Only an exact copy of the listing below will do.

-------------------------

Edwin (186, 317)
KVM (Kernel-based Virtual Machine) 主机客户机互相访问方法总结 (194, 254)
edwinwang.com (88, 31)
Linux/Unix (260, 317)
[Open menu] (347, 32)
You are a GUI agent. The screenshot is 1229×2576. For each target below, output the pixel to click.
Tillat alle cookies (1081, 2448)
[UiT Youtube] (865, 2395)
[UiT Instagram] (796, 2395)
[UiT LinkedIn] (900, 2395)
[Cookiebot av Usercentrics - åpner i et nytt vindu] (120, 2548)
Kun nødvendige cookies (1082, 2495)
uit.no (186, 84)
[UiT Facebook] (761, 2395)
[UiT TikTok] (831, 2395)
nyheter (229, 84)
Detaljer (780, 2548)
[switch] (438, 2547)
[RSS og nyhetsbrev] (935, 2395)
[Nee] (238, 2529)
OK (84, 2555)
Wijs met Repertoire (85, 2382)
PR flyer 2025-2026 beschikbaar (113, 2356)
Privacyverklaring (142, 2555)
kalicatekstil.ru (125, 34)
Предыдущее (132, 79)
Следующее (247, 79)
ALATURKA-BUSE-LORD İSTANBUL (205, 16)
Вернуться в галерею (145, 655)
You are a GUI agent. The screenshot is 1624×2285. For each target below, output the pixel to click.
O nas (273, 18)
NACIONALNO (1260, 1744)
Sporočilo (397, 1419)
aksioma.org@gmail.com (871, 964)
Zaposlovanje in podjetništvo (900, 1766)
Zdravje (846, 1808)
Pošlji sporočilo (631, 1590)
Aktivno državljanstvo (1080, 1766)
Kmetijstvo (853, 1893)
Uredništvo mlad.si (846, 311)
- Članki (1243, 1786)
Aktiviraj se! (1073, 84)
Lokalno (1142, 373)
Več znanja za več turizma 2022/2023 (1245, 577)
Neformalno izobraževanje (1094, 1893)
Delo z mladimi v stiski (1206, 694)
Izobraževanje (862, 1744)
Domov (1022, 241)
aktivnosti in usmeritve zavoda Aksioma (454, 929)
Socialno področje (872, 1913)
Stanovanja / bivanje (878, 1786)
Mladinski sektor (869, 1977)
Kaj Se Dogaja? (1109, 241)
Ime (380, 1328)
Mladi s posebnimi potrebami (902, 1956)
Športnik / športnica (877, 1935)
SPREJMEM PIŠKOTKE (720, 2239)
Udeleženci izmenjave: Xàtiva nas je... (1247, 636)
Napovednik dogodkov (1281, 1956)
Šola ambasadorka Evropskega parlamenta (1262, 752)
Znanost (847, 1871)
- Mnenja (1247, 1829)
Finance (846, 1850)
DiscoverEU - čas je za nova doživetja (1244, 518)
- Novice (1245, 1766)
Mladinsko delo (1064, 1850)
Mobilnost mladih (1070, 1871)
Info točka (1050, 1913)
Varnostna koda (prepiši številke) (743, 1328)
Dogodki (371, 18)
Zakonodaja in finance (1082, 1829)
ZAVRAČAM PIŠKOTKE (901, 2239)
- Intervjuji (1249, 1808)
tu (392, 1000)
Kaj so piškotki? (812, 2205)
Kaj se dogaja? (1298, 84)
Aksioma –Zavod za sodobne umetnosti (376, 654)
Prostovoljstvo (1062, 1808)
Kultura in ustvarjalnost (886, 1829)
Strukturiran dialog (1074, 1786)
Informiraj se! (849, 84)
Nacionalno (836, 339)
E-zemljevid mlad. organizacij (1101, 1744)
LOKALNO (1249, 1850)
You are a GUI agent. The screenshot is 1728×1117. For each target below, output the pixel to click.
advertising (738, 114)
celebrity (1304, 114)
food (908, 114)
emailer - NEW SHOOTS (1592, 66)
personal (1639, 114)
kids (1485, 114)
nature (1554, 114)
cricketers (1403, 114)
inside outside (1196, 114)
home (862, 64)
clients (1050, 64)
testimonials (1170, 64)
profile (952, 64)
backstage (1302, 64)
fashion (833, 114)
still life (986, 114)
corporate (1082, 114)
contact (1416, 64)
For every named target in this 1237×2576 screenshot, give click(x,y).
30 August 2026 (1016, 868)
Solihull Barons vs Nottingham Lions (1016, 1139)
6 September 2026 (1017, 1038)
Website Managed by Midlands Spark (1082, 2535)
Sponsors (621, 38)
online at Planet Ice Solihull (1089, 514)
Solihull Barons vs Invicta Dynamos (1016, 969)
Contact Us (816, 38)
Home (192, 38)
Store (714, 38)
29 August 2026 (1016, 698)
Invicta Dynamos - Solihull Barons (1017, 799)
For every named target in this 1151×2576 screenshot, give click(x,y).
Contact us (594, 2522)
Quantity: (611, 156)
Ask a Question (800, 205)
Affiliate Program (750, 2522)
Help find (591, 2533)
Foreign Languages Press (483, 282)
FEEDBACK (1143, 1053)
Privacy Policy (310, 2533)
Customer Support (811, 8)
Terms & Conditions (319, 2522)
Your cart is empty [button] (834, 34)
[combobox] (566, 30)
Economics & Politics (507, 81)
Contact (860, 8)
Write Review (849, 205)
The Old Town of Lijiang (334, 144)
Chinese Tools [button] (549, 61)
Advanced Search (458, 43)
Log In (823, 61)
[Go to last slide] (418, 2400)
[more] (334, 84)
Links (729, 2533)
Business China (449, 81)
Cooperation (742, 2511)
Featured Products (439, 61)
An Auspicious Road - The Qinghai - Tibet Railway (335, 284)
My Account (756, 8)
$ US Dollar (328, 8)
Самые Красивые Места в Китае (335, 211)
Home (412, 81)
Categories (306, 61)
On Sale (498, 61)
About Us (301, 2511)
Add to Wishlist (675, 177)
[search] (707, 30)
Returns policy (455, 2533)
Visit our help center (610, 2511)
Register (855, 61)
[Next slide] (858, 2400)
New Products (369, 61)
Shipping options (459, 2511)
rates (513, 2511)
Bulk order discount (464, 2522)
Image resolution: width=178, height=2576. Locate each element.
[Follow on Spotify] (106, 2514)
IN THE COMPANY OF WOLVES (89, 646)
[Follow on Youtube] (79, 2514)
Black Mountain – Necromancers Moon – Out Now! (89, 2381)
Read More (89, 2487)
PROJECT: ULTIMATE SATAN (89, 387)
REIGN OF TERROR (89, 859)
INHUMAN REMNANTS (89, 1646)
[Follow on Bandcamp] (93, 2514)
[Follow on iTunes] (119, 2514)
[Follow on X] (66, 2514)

-------------------------

Exercise response:
Edwin (186, 317)
KVM (Kernel-based Virtual Machine) 主机客户机互相访问方法总结 (194, 254)
edwinwang.com (88, 31)
Linux/Unix (260, 317)
[Open menu] (347, 32)
You are a GUI agent. The screenshot is 1229×2576. For each target below, output the pixel to click.
Tillat alle cookies (1081, 2448)
[UiT Youtube] (865, 2395)
[UiT Instagram] (796, 2395)
[UiT LinkedIn] (900, 2395)
[Cookiebot av Usercentrics - åpner i et nytt vindu] (120, 2548)
Kun nødvendige cookies (1082, 2495)
uit.no (186, 84)
[UiT Facebook] (761, 2395)
[UiT TikTok] (831, 2395)
nyheter (229, 84)
Detaljer (780, 2548)
[switch] (438, 2547)
[RSS og nyhetsbrev] (935, 2395)
[Nee] (238, 2529)
OK (84, 2555)
Wijs met Repertoire (85, 2382)
PR flyer 2025-2026 beschikbaar (113, 2356)
Privacyverklaring (142, 2555)
kalicatekstil.ru (125, 34)
Предыдущее (132, 79)
Следующее (247, 79)
ALATURKA-BUSE-LORD İSTANBUL (205, 16)
Вернуться в галерею (145, 655)
You are a GUI agent. The screenshot is 1624×2285. For each target below, output the pixel to click.
O nas (273, 18)
NACIONALNO (1260, 1744)
Sporočilo (397, 1419)
aksioma.org@gmail.com (871, 964)
Zaposlovanje in podjetništvo (900, 1766)
Zdravje (846, 1808)
Pošlji sporočilo (631, 1590)
Aktivno državljanstvo (1080, 1766)
Kmetijstvo (853, 1893)
Uredništvo mlad.si (846, 311)
- Članki (1243, 1786)
Aktiviraj se! (1073, 84)
Lokalno (1142, 373)
Več znanja za več turizma 2022/2023 (1245, 577)
Neformalno izobraževanje (1094, 1893)
Delo z mladimi v stiski (1206, 694)
Izobraževanje (862, 1744)
Domov (1022, 241)
aktivnosti in usmeritve zavoda Aksioma (454, 929)
Socialno področje (872, 1913)
Stanovanja / bivanje (878, 1786)
Mladinski sektor (869, 1977)
Kaj Se Dogaja? (1109, 241)
Ime (380, 1328)
Mladi s posebnimi potrebami (902, 1956)
Športnik / športnica (877, 1935)
SPREJMEM PIŠKOTKE (720, 2239)
Udeleženci izmenjave: Xàtiva nas je... (1247, 636)
Napovednik dogodkov (1281, 1956)
Šola ambasadorka Evropskega parlamenta (1262, 752)
Znanost (847, 1871)
- Mnenja (1247, 1829)
Finance (846, 1850)
DiscoverEU - čas je za nova doživetja (1244, 518)
- Novice (1245, 1766)
Mladinsko delo (1064, 1850)
Mobilnost mladih (1070, 1871)
Info točka (1050, 1913)
Varnostna koda (prepiši številke) (743, 1328)
Dogodki (371, 18)
Zakonodaja in finance (1082, 1829)
ZAVRAČAM PIŠKOTKE (901, 2239)
- Intervjuji (1249, 1808)
tu (392, 1000)
Kaj so piškotki? (812, 2205)
Kaj se dogaja? (1298, 84)
Aksioma –Zavod za sodobne umetnosti (376, 654)
Prostovoljstvo (1062, 1808)
Kultura in ustvarjalnost (886, 1829)
Strukturiran dialog (1074, 1786)
Informiraj se! (849, 84)
Nacionalno (836, 339)
E-zemljevid mlad. organizacij (1101, 1744)
LOKALNO (1249, 1850)
You are a GUI agent. The screenshot is 1728×1117. For each target below, output the pixel to click.
advertising (738, 114)
celebrity (1304, 114)
food (908, 114)
emailer - NEW SHOOTS (1592, 66)
personal (1639, 114)
kids (1485, 114)
nature (1554, 114)
cricketers (1403, 114)
inside outside (1196, 114)
home (862, 64)
clients (1050, 64)
testimonials (1170, 64)
profile (952, 64)
backstage (1302, 64)
fashion (833, 114)
still life (986, 114)
corporate (1082, 114)
contact (1416, 64)
For every named target in this 1237×2576 screenshot, give click(x,y).
30 August 2026 (1016, 868)
Solihull Barons vs Nottingham Lions (1016, 1139)
6 September 2026 (1017, 1038)
Website Managed by Midlands Spark (1082, 2535)
Sponsors (621, 38)
online at Planet Ice Solihull (1089, 514)
Solihull Barons vs Invicta Dynamos (1016, 969)
Contact Us (816, 38)
Home (192, 38)
Store (714, 38)
29 August 2026 (1016, 698)
Invicta Dynamos - Solihull Barons (1017, 799)
For every named target in this 1151×2576 screenshot, give click(x,y).
Contact us (594, 2522)
Quantity: (611, 156)
Ask a Question (800, 205)
Affiliate Program (750, 2522)
Help find (591, 2533)
Foreign Languages Press (483, 282)
FEEDBACK (1143, 1053)
Privacy Policy (310, 2533)
Customer Support (811, 8)
Terms & Conditions (319, 2522)
Your cart is empty [button] (834, 34)
[combobox] (566, 30)
Economics & Politics (507, 81)
Contact (860, 8)
Write Review (849, 205)
The Old Town of Lijiang (334, 144)
Chinese Tools [button] (549, 61)
Advanced Search (458, 43)
Log In (823, 61)
[Go to last slide] (418, 2400)
[more] (334, 84)
Links (729, 2533)
Business China (449, 81)
Cooperation (742, 2511)
Featured Products (439, 61)
An Auspicious Road - The Qinghai - Tibet Railway (335, 284)
My Account (756, 8)
$ US Dollar (328, 8)
Самые Красивые Места в Китае (335, 211)
Home (412, 81)
Categories (306, 61)
On Sale (498, 61)
About Us (301, 2511)
Add to Wishlist (675, 177)
[search] (707, 30)
Returns policy (455, 2533)
Visit our help center (610, 2511)
Register (855, 61)
[Next slide] (858, 2400)
New Products (369, 61)
Shipping options (459, 2511)
rates (513, 2511)
Bulk order discount (464, 2522)
Image resolution: width=178, height=2576. Locate each element.
[Follow on Spotify] (106, 2514)
IN THE COMPANY OF WOLVES (89, 646)
[Follow on Youtube] (79, 2514)
Black Mountain – Necromancers Moon – Out Now! (89, 2381)
Read More (89, 2487)
PROJECT: ULTIMATE SATAN (89, 387)
REIGN OF TERROR (89, 859)
INHUMAN REMNANTS (89, 1646)
[Follow on Bandcamp] (93, 2514)
[Follow on iTunes] (119, 2514)
[Follow on X] (66, 2514)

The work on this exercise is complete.